* _COMPLETE THE FOLLOWING_:
**A.** Output the passage of the article on NATO and Georgia between "NATO is deeply" and "in the country.", inclusive.
**B.** According to the article on NATO and Georgia, when are NATO foreign ministers to decide on the MAP question?
**C.** Please translate this sentence from the article on NATO and Georgia into Spanish: "NATO foreign ministers have been mandated to decide on the MAP question at a meeting in December."

Russia’s actions in the run-up to its war with Georgia over the two regions in mid-August “call into question Russia’s commitment to peace and security in the Caucasus,” he said.

“NATO supports firmly the sovereignty and territorial integrity of Georgia and calls upon Russia to respect these principles,” de Hoop Scheffer said in his statement.

Hours earlier, Russia announced that it was postponing a visit from the NATO head and closing its ports to visits from NATO ships in response to what it saw as NATO’s “inadequate” reaction to the conflict.

And while it stressed that it was still “committed” to fighting international terrorism, drugs and arms smuggling – missions on which it cooperates with NATO in Afghanistan – it warned that it might yet “scale down” its cooperation if the alliance refuses to condemn Georgia’s actions and keeps supplying it with arms.

NATO is deeply involved against the fight against the Taliban in Afghanistan, and is heavily reliant on Russian support to resupply its troops in the country.

Over the last decade Russia has repeatedly accused the alliance of trying to encircle it by expanding into Central Europe (1999) and the former USSR (2004) and advocating membership for Ukraine and Georgia.

In April, NATO leaders pledged that Georgia and Ukraine would join the alliance one day, although they did not offer them a specific Membership Action Plan (MAP).

Russia warned that any serious move towards membership for the two countries would be seen as a threat to its own security and could end up destabilizing the South Caucasus.

But earlier Tuesday, German Chancellor Angela Merkel – who spearheaded opposition to NATO offering Georgia a MAP in April – called Russia’s recognition of the breakaway regions “unacceptable” and said that nobody should doubt whether Georgia and Ukraine should be given MAPs following the conflict.

NATO foreign ministers have been mandated to decide on the MAP question at a meeting in December.

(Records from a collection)
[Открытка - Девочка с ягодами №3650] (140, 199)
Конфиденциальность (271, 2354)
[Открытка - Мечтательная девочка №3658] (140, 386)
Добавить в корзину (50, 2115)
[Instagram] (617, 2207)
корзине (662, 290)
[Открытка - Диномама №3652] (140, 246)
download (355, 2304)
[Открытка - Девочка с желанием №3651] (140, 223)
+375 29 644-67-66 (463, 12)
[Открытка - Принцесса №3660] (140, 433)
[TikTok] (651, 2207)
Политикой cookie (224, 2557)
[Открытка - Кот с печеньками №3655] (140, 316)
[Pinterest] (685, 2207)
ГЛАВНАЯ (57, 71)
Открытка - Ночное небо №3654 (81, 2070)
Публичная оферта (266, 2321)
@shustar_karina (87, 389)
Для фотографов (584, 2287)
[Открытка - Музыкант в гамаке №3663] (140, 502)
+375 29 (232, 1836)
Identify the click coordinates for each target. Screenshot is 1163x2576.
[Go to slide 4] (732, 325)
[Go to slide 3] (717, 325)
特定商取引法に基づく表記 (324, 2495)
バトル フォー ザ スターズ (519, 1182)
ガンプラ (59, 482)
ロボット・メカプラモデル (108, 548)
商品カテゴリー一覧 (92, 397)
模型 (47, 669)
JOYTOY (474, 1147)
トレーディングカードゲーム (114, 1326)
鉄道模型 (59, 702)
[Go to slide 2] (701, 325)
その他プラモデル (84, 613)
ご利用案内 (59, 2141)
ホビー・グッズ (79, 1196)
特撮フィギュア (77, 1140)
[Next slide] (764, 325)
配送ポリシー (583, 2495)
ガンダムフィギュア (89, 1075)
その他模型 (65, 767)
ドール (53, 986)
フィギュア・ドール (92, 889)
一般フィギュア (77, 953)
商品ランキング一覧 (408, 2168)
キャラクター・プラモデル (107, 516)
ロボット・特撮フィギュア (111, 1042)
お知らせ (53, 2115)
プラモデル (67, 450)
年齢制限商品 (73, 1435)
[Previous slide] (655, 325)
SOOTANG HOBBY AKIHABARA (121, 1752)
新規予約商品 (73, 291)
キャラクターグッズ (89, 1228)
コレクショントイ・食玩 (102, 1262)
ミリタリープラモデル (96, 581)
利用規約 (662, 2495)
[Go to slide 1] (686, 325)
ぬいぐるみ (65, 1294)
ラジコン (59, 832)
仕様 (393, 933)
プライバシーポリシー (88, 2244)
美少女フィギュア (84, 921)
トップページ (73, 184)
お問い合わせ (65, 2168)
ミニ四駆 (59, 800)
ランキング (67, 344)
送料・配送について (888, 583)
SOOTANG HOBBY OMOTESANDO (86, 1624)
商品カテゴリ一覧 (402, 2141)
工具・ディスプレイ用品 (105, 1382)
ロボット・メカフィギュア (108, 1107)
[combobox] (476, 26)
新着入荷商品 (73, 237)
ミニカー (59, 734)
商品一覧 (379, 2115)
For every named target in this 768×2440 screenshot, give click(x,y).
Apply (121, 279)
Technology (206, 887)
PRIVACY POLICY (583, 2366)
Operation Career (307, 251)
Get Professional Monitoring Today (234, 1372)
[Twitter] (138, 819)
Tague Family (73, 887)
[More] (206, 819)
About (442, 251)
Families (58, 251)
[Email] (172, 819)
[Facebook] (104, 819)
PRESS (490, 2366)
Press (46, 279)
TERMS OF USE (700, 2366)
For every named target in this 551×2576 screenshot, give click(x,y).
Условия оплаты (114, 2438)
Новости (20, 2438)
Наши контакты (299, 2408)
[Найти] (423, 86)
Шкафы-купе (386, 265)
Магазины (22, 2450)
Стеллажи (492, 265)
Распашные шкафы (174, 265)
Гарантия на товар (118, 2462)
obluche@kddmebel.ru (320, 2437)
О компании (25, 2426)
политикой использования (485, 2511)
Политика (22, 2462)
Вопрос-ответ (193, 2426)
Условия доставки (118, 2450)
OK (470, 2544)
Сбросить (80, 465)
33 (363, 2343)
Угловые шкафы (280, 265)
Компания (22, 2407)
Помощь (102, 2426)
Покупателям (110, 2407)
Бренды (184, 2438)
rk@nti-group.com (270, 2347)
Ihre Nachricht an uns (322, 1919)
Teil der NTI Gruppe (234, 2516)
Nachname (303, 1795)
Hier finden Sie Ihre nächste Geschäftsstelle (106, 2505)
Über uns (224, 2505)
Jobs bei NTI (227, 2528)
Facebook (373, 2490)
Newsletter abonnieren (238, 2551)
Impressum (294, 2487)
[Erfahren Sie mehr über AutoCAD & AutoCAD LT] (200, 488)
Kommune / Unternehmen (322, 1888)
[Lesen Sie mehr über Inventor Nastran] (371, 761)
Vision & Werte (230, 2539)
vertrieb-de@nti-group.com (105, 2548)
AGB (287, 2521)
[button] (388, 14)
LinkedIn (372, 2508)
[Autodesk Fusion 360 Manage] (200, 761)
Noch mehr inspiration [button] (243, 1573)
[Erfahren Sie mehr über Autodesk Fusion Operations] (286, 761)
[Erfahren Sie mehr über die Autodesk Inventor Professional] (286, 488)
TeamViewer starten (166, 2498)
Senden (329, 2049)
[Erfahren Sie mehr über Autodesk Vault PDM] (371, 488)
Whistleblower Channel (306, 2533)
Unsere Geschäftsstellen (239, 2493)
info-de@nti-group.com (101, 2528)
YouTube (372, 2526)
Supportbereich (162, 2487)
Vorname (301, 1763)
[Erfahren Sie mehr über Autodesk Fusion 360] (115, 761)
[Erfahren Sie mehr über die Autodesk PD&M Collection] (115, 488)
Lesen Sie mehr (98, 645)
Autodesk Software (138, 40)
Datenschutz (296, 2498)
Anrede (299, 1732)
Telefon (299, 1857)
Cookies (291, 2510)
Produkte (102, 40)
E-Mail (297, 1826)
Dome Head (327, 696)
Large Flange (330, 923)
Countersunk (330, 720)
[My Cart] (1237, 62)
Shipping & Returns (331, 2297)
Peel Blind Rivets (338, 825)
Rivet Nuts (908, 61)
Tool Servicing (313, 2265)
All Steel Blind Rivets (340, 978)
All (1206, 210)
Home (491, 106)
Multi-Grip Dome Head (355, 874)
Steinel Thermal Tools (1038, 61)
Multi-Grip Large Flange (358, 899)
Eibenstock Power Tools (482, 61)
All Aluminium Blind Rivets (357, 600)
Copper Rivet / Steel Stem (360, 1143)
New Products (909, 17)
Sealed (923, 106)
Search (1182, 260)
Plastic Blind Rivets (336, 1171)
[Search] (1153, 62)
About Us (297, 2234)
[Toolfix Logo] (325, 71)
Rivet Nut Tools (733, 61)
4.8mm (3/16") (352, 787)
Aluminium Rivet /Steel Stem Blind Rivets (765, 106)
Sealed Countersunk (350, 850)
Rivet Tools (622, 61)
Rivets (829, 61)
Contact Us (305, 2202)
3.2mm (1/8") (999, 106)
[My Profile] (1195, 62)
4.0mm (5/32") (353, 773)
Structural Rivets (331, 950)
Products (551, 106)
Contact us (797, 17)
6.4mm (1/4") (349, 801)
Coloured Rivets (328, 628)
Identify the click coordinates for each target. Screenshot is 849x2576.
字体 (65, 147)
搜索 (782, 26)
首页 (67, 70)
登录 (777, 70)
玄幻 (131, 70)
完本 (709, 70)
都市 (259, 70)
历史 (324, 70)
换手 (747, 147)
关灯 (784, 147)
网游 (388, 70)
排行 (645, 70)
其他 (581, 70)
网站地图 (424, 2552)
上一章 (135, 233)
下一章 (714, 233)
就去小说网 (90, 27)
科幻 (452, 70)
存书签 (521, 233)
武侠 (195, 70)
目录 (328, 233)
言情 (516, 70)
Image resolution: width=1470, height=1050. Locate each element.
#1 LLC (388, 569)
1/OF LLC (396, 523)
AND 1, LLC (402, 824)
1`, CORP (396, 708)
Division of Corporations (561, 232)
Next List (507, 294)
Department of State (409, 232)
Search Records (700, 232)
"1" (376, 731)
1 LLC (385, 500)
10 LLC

* _SOLUTIONS TO THE TASKS_:
**A.**
NATO is deeply involved against the fight against the Taliban in Afghanistan, and is heavily reliant on Russian support to resupply its troops in the country.

**B.** At a meeting in December.

**C.** Se ha encomendado a los ministros de Asuntos Exteriores de la OTAN decidir sobre la cuestión del MAP en una reunión en diciembre.